Source extract:
____

Jeff (PipelineDB Co-Founder, here) - Yes, PipelineDB is great for this use case. One powerful aspect of PipelineDB is that it is a fully functional relational database (a superset of PostgreSQL 9.4) in addition to a streaming-SQL engine we have integrated the notion of 'state' into stream processing, for use cases exactly like this.

You can do anything with PipelineDB that you can do with PostgreSQL 9.4, but with the addition of continuous SQL queries, sliding windows, probabilistic data structures, uniques counting, and stream-table JOINs (what you're looking for here, I believe.)

WaxProlix · on July 7, 2015

As someone who's made a lot of use of `tail` and similar, this is appealing.

But I don't have a lot of use cases in personal projects, and am unlikely to find a good use-case at work in the near future. What's the 'adoption path' for something like this?

I think a really robust sample data set with example queries (think the neo4j imdb examples) would be a great way to show how powerful and easy something like this can be.

Fergi · on July 7, 2015

Jeff from PipelineDB here. Great suggestion! We've actually created this using sample Wikipedia data. See:

http://docs.pipelinedb.com/quickstart.html

therealmocker · on July 7, 2015

How similar is this to something like http://riemann.io for processing events from a stream?

____

Stored data:
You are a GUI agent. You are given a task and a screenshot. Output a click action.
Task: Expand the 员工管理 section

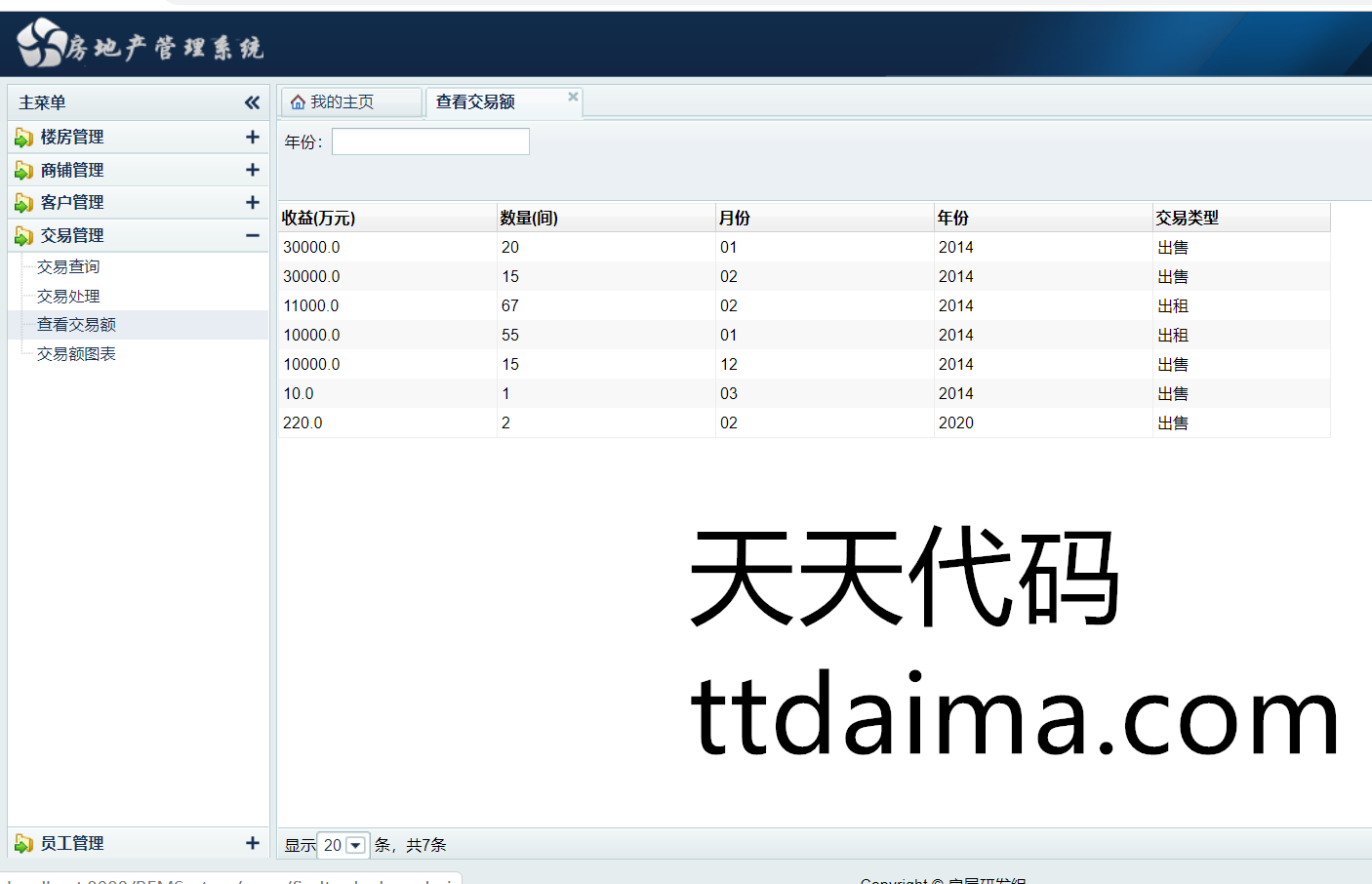point(252,843)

____

Exercise requirements:
a) In the PipelineDB thread, which version of PostgreSQL is PipelineDB described as a superset of?
b) Carry on the PipelineDB thread after its final line.

Answers for the exercise:
a) PostgreSQL 9.4

b)
Fergi · on July 7, 2015

I'm not familiar with riemann.io but the main differences seem to be that Riemann is clojure-based and would require external storage of some sort. PipelineDB is SQL-based and has integrated storage. It really depends on what kind of event processing you're looking to do.

The main tradeoff with PipelineDB and other stream processing frameworks like Riemann, Storm, Spark Streaming, Samza, and others is mainly flexibility for simplicity. Not all streaming computation lends itself to SQL, but in scenarios where it does continuous SQL queries and a relational database can be simpler. But as with all data processing endeavors, you have to find the right tool for the job.

zallarak · on July 7, 2015

Very cool that it is open sourced - seems like there would be a lot to learn from the code. Link: https://github.com/pipelinedb/pipelinedb

djupblue · on July 7, 2015

This is awesome, thanks for making it open source!

Would it be possible to set triggers or something on the continuous views? Lets say I want to take action (immediately) when a value calculated over sliding window goes above a limit.

It's a bit late here but I'll definitely play with PipelineDB tomorrow.

usman-m · on July 7, 2015

Not right now, but it's definitely a feature we're thinking about.

Awesome--let us know what you think about it!

djupblue · on July 7, 2015

Will do, I love PostgreSQL so I'm pretty excited to se what the possibilities are!

Found this gem in the docs :D

Unsupported Aggregates: xmlagg ( xml )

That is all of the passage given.